Command Line Wizardry 2: Example.
So, after all that stuff I wrote a few minutes ago, I thought a real life example might be helpful. So here is something I wrote with a brief explanation.
#!/usr/local/bin/bash
grep 12.129.157.67 namedb/* | awk '{print $1}' | awk -F / '{print $2}' | awk -F ":" '{print $1}' | uniq > sites/w1.sites
grep 12.129.157.68 namedb/* | awk '{print $1}' | awk -F / '{print $2}' | awk -F ":" '{print $1}' | uniq > sites/w2.sites
grep 12.129.157.69 namedb/* | awk '{print $1}' | awk -F / '{print $2}' | awk -F ":" '{print $1}' | uniq > sites/w3.sites
grep 12.129.157.70 namedb/* | awk '{print $1}' | awk -F / '{print $2}' | awk -F ":" '{print $1}' | uniq > sites/w4.sites
grep 12.129.157.71 namedb/* | awk '{print $1}' | awk -F / '{print $2}' | awk -F ":" '{print $1}' | uniq > sites/w5.sites
grep 12.129.157.72 namedb/* | awk '{print $1}' | awk -F / '{print $2}' | awk -F ":" '{print $1}' | uniq > sites/w6.sites
grep 12.129.157.75 namedb/* | awk '{print $1}' | awk -F / '{print $2}' | awk -F ":" '{print $1}' | uniq > sites/loadbalanced.sites
What is all of this? Well, say you own a lot of domain names and websites and they are spread across numerous servers? What this does is checks the DNS entries and outputs the domain.com entry for each one based on IP address. So lets break one of these down.

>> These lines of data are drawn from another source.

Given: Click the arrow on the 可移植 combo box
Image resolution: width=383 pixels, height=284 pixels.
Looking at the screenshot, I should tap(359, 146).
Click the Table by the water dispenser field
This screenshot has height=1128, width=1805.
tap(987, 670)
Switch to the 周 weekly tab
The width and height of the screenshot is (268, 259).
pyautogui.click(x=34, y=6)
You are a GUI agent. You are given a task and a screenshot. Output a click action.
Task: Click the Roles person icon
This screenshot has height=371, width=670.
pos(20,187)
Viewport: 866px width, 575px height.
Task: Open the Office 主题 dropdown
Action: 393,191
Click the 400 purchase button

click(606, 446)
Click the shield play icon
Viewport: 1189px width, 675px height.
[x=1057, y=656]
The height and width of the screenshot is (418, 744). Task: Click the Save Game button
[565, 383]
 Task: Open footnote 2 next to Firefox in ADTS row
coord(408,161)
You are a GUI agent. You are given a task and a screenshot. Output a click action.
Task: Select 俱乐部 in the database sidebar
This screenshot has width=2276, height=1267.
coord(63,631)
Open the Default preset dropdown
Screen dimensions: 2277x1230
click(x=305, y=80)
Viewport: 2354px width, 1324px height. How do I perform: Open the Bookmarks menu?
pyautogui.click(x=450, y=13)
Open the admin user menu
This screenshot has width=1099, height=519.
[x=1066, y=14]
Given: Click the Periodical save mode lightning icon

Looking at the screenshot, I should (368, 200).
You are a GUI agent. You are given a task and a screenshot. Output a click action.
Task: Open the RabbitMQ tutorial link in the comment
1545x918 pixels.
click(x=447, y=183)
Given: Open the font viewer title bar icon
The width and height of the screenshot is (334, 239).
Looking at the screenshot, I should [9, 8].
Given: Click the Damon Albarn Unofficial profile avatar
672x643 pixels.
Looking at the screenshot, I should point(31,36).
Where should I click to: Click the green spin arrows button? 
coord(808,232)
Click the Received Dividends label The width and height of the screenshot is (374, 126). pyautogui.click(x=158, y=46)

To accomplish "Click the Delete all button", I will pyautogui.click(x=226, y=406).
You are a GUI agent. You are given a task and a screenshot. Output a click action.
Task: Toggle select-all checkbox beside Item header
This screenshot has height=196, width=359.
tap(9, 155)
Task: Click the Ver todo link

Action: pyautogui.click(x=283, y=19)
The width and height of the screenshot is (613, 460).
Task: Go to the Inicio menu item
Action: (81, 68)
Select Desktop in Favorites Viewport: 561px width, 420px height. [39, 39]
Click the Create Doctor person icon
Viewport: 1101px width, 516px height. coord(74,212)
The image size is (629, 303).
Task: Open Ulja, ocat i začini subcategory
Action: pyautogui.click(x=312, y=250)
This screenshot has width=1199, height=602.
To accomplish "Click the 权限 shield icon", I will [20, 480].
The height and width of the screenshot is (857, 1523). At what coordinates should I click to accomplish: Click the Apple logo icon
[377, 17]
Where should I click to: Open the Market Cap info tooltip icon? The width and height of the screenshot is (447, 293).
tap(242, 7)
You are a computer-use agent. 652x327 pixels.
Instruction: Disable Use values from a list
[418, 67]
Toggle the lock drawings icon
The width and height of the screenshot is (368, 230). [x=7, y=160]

grep 12.129.157.67 namedb/* | awk '{print $1}' | awk -F / '{print $2}' | awk -F ":" '{print $1}' | uniq > sites/w1.sites
First is grep. It searches all of the files in namedb/ for any lines matching 12.129.157.69 and outputs those lines to the console. Except, that there is a pipe so all of the output is fed into awk which simply prints out the first column of data. Which would look like this:
namedb/domain.com:www
I don’t care about that namedb part, so that output is piped into another awk comand. The -F says to basically separate columns of data on the / character that I specified. So then $1 is namedb and $2 is domain.com:www. So that awk command prints $2 and gives this:
domain.com:www
I don’t care about the www so the output is piped into a final awk command which uses -F : to say to split things up on the :. So if I print $1 that will give me:
domain.com
Finally! The output I’ve been looking for. Now I know that domain.com resides on whichever IP address. Since there are lots of domains and subdomains possible like www.domain.com or mail.domain.com, and I only want to know the base domain I pipe all of that input to uniq. Which only displays unique entries. So if before the uniq I had 30 domain.com’s listed, uniq will only give me one.
Then, I have > sites/w1.sites. That says to direct the output to the sites/w1.sites file. So I don’t get output, it is written to that file. So all I have to do is run that script, and I suddenly know where all of my domains reside.